What this task involves | Pick out and copy each line of the items below that contains the string "Image", matching case exactly.

(Target pointing data)
▬▬▬▬▬▬

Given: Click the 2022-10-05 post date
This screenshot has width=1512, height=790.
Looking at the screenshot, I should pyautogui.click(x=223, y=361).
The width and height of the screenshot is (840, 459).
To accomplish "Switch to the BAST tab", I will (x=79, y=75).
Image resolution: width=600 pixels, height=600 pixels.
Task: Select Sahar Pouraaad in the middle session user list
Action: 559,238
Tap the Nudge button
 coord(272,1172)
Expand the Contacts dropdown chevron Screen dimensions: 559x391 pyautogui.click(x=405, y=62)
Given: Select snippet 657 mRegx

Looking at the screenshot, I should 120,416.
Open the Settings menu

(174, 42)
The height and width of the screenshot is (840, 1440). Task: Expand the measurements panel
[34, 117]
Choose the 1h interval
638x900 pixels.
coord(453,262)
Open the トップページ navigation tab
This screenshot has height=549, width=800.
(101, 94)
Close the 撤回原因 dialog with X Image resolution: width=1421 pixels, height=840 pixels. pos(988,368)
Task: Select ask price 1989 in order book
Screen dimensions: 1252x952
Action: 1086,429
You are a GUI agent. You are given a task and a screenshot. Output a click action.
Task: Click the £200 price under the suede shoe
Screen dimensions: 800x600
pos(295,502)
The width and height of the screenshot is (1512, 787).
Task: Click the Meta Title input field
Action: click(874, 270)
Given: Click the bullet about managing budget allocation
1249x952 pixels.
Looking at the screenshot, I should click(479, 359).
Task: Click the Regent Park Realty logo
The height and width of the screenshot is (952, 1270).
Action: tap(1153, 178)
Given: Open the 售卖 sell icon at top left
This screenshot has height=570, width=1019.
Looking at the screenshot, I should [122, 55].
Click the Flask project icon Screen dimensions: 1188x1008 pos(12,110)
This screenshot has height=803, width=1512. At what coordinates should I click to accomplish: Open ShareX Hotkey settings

▬▬▬▬▬▬

Answer in full |
Image resolution: width=600 pixels, height=600 pixels.
Close the 撤回原因 dialog with X Image resolution: width=1421 pixels, height=840 pixels. pos(988,368)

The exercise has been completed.